In this post I will introduce and provide a brief guide to named entity recognition (NER) and geocoding in Rstats for DH applications. I will use open-data provided by the excellent Gutenberg Project, as well as Open Street Maps (OSM) using open-source Rstats packages from the excellent Rstats community.

This guide requires that you have some familiarity with R programming.

What is Named Entity Recognition?

NER is a task of natural language processing, which identifies and tags entities within a text. These entities can be people, dates, companies, or in this case, locations. Rstats has several great packages for natural language processing, including openNLP and spacyr.

What is geocoding?

Geocoding is the process of finding spatial coordinates for locations. With R, it is possible to geocode programatically, but it is an imperfect process, and requires that extra attention be paid to the outcome.

What is the process?

I have broken this process into five steps: Getting the data, cleaning the data, annotating the data, geocoding and evaluating the data. This process is an iterative process. Because we are working with text, it is easier to miss details and mistakes. Programming provides a very useful tool, but close-reading and familiarity with the text is essential.

Setting up

For this project I will use the book Through the Casentino: With Hints for the Traveler by Lina Eckenstein, downloaded from Project Gutenberg using the gutenbergr package.

Step 0: Loading packages.

Step 1: Get the data

Downloading the book

Downloading books with gutenbergr is quite simple. Books can be downloaded easily by finding the gutenberg id and passing it to gutenbergr.

(Note: I have had some trouble in the past with the default download mirror, which can be fixed by choosing an alternative mirror. You can see an explanation of the error in this thread.). The result gives a tidy data frame with a line in each row.
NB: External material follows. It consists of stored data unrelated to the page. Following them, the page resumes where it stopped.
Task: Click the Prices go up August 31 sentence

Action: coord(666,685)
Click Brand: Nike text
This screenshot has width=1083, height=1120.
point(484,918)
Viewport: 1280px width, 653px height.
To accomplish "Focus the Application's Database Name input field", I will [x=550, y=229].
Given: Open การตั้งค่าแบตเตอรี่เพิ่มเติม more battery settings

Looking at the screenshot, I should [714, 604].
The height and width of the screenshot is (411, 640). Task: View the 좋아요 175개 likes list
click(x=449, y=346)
This is really useful for analysis with packages such as tidytext and quanteda.

Step 2: Clean and prepare the data

Now that you have the data, you need to do some tidying. The books available from Project Gutenberg include front matter, such as the title and publication information. This is not really useful for the analysis, so you can get rid of any data before the start of the actual text. Uou can also remove certain characters, or edit strings within the text that you might need to.

Tokenize the data

An important part of textual analysis is tokenization. This is the programatic process of breaking the text down into smaller sections, usually words, lines or sentences. Now the data is essentially tokenized into lines, but I would like to create sentence tokens for use with the NER annotator.

There are a number of different packages with built in tokenizers. The word tokenizer built in to the tidytext package works well with word tokens, but sentence tokenization with tidytext does not always provide the best results, so I will use spacyr instead. Spacyr is a wrapper for the Python package, spacy. It is a powerful package for natural langauge processing, but it requires that you have python installed, and needs to connect to a Python session from within R.
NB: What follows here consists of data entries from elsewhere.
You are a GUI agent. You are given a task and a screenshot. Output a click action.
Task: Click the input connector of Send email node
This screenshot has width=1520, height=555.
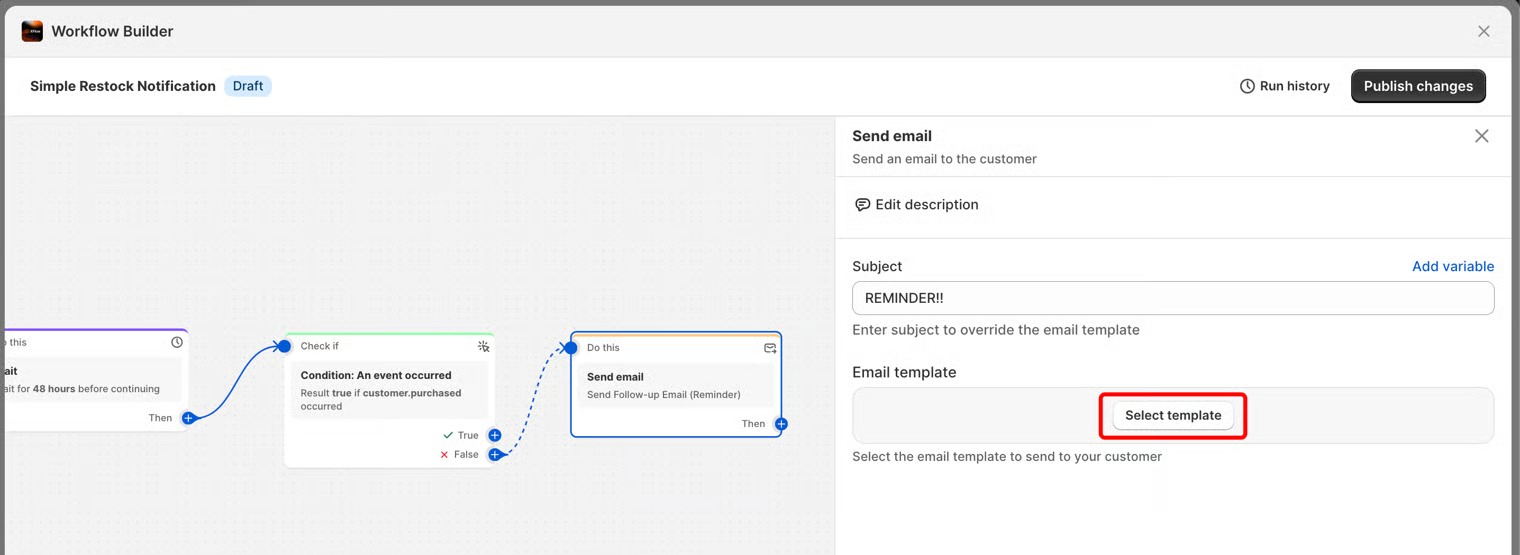pos(570,348)
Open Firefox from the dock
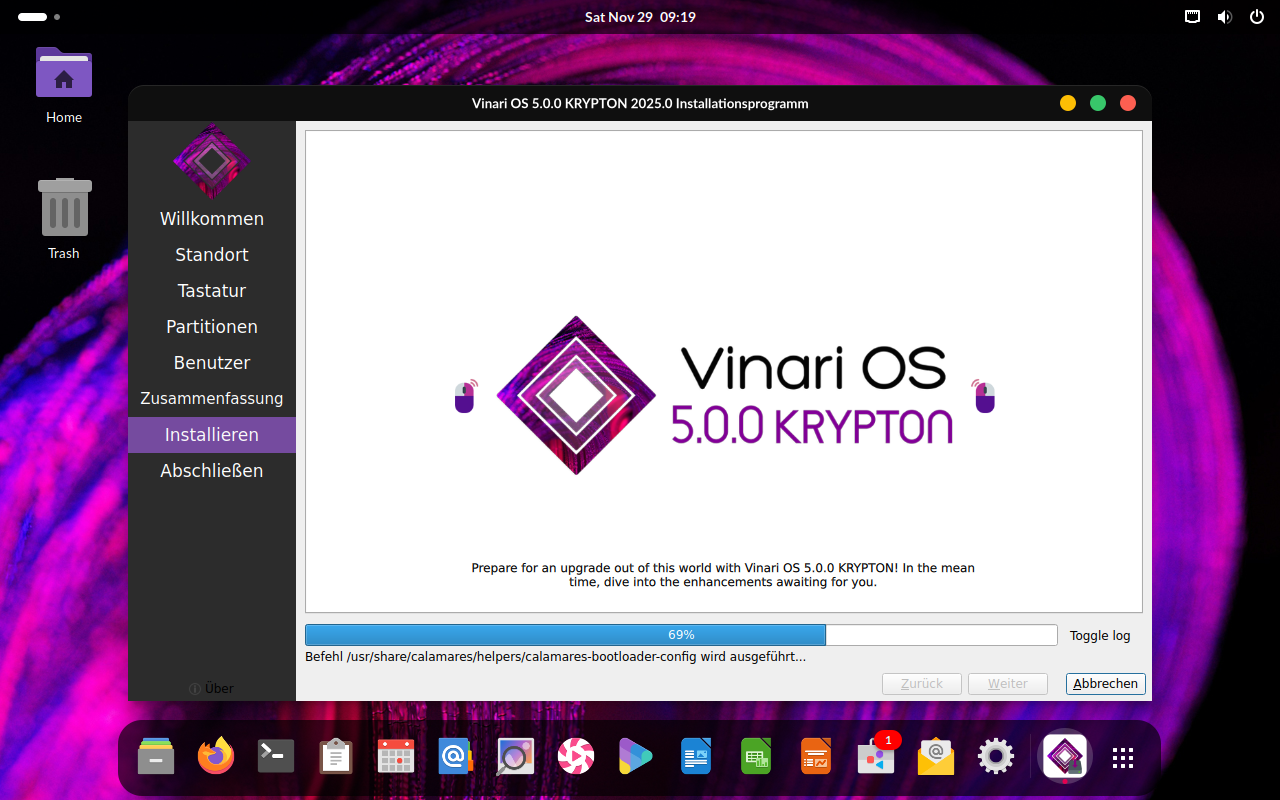 click(x=215, y=757)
The spacyr tokenizer requires a text string or corpus, which means that the dataframe will have to be collapsed so that the book is a single character string. After that, we can reformat the resulting sentences into a dataframe with once sentence per row.

(Note: You can keep your data in the current format returned by gutenbergr. The results may differ, but the principles are the same.)

Retrieve locations

Next, we will retrive the locations from the text. There are a number of different entity taggers available in R, but I will be using the entity package, which offers a wrapper of the openNLP annotators. I prefer this tool because it is not too RAM intensive, and is a process that my computer can handle.
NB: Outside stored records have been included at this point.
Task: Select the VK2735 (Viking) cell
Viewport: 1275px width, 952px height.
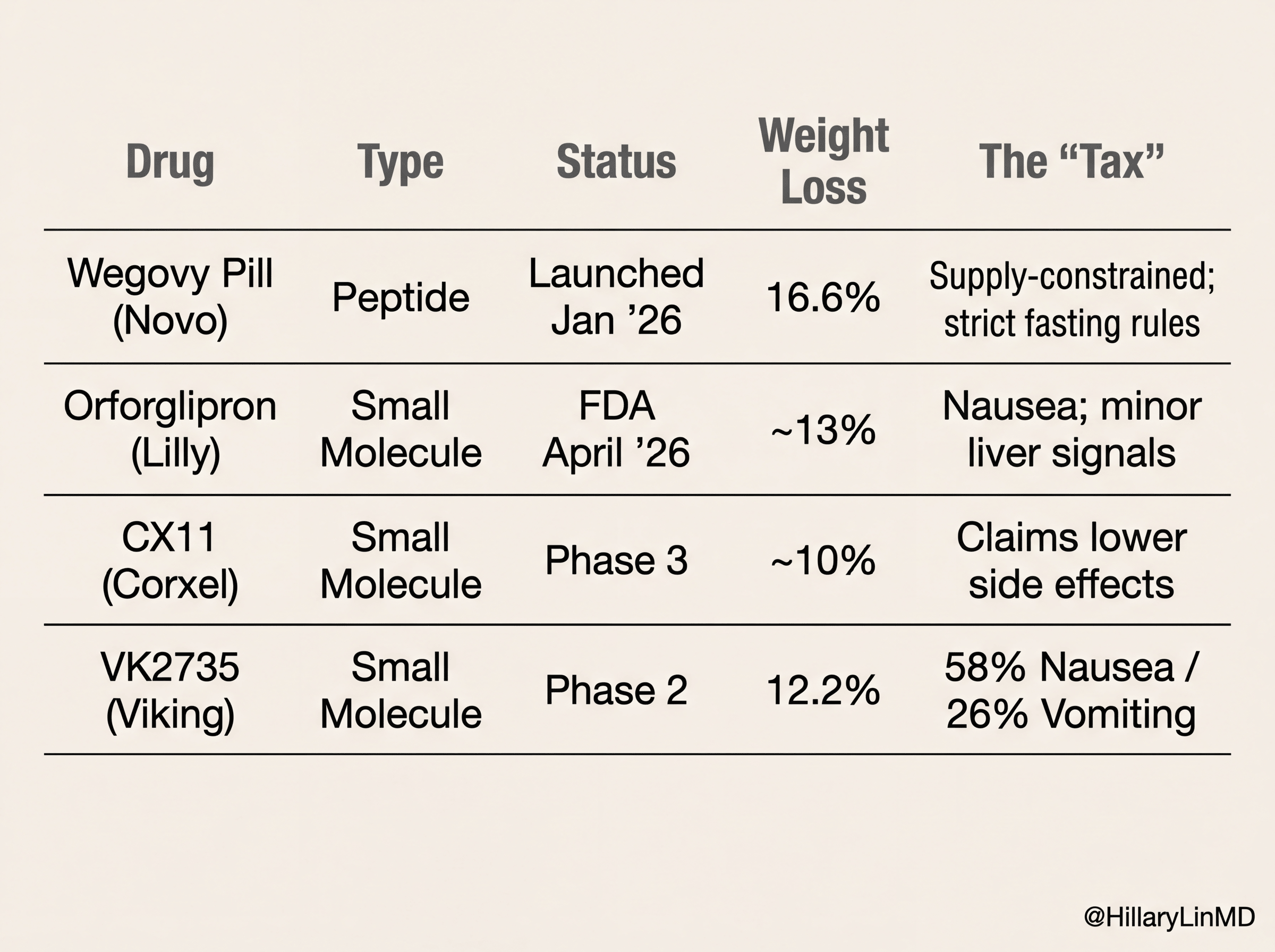Action: click(170, 691)
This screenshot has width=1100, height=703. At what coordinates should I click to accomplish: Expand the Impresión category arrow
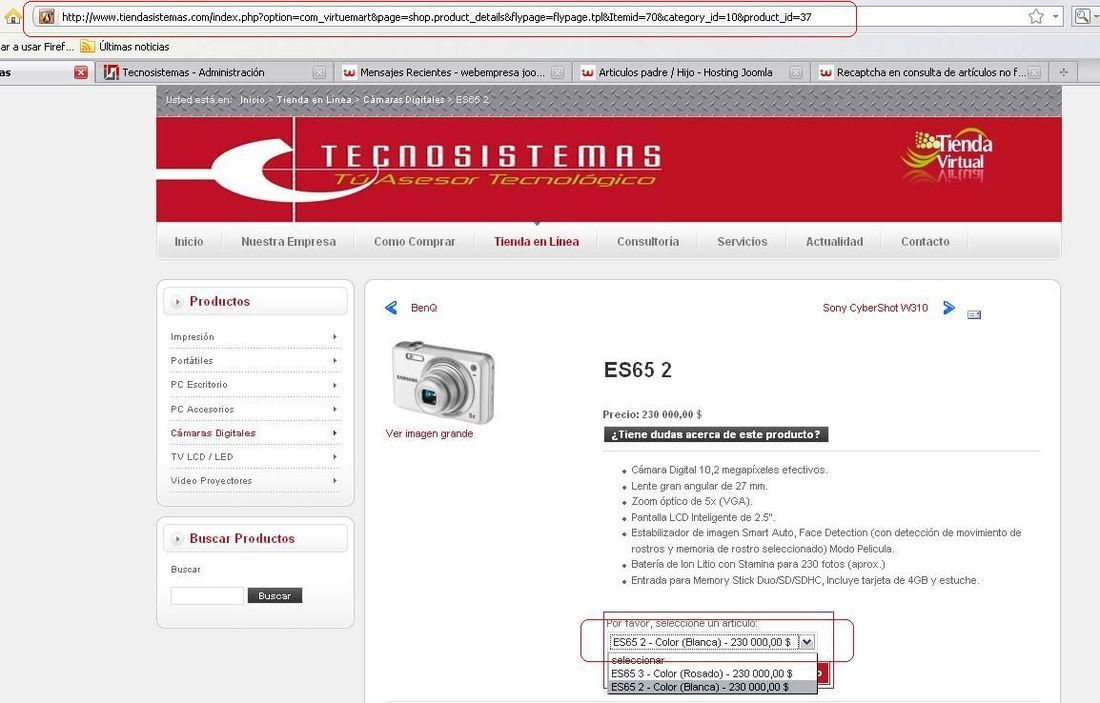click(x=335, y=337)
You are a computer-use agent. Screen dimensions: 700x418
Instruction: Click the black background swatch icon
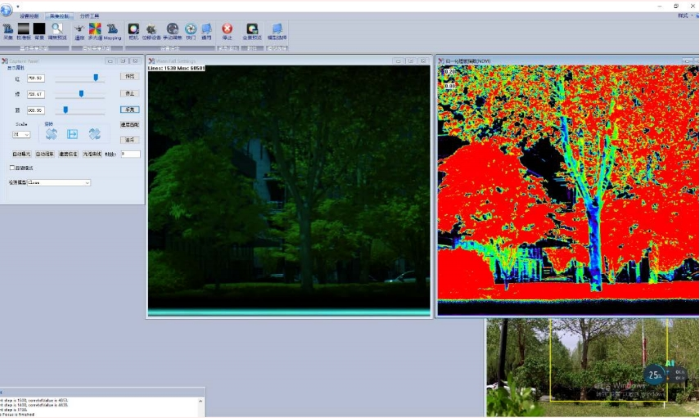[39, 29]
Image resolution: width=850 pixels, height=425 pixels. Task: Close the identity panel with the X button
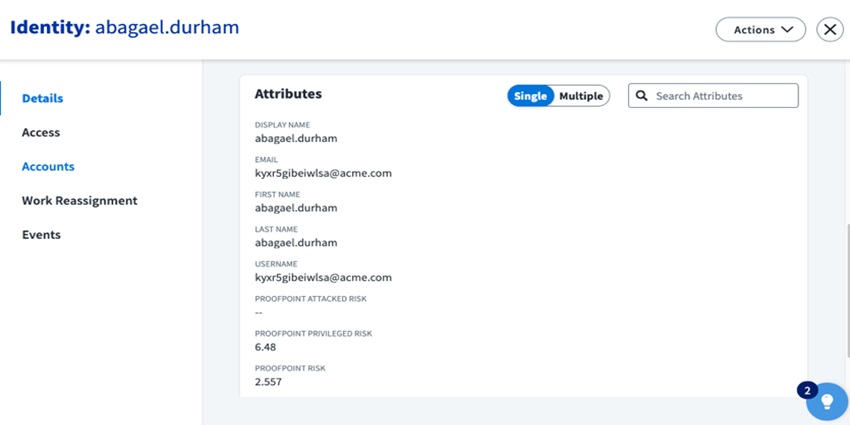pos(830,30)
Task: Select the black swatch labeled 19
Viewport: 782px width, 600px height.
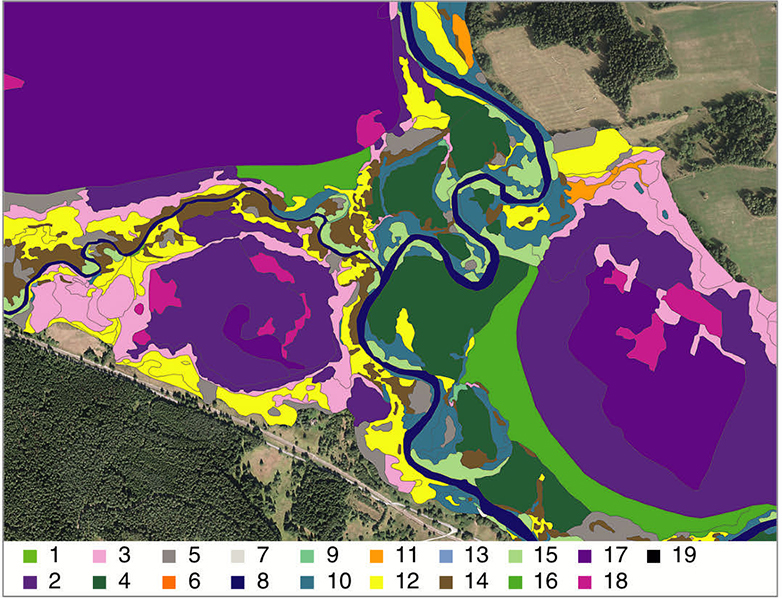Action: (654, 554)
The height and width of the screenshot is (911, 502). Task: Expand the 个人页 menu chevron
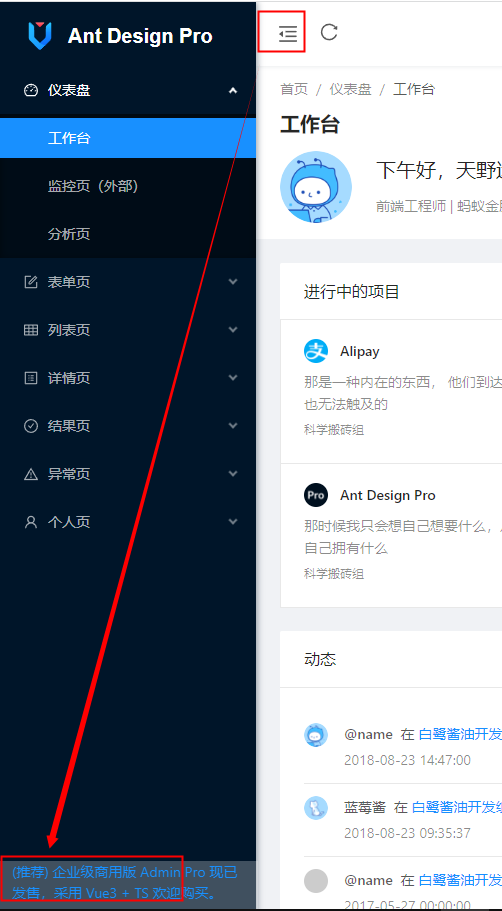coord(233,522)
You return the result in any format you like, but I have chosen to append a new list column to the dataframe where locations are found in the text. The function returns a list of lists, meaning that we still have one row for every sentence, and a list where two locations occur in the sentence.

I also want create a separate dataframe of un-nested locations, which is a little more readable. Here we select the locations column and un-nest it, giving us one observation for every instance of a location in the text, also removing the NULL objects from the list. The resulting ‘locations’ dataframe returns every location found in the text along with its row number. I will also group and count the locations, giving one row per location and the number of times it occurs in the text. This will be useful for geocoding and visualizing the data later on.

At this point it is necessary to do a preliminary check of the results. The entity locator may sometimes find incomplete or wrong entities. By creating a location row alongside tokenized sentences, we can try and pinpoint what these half locations are referring to.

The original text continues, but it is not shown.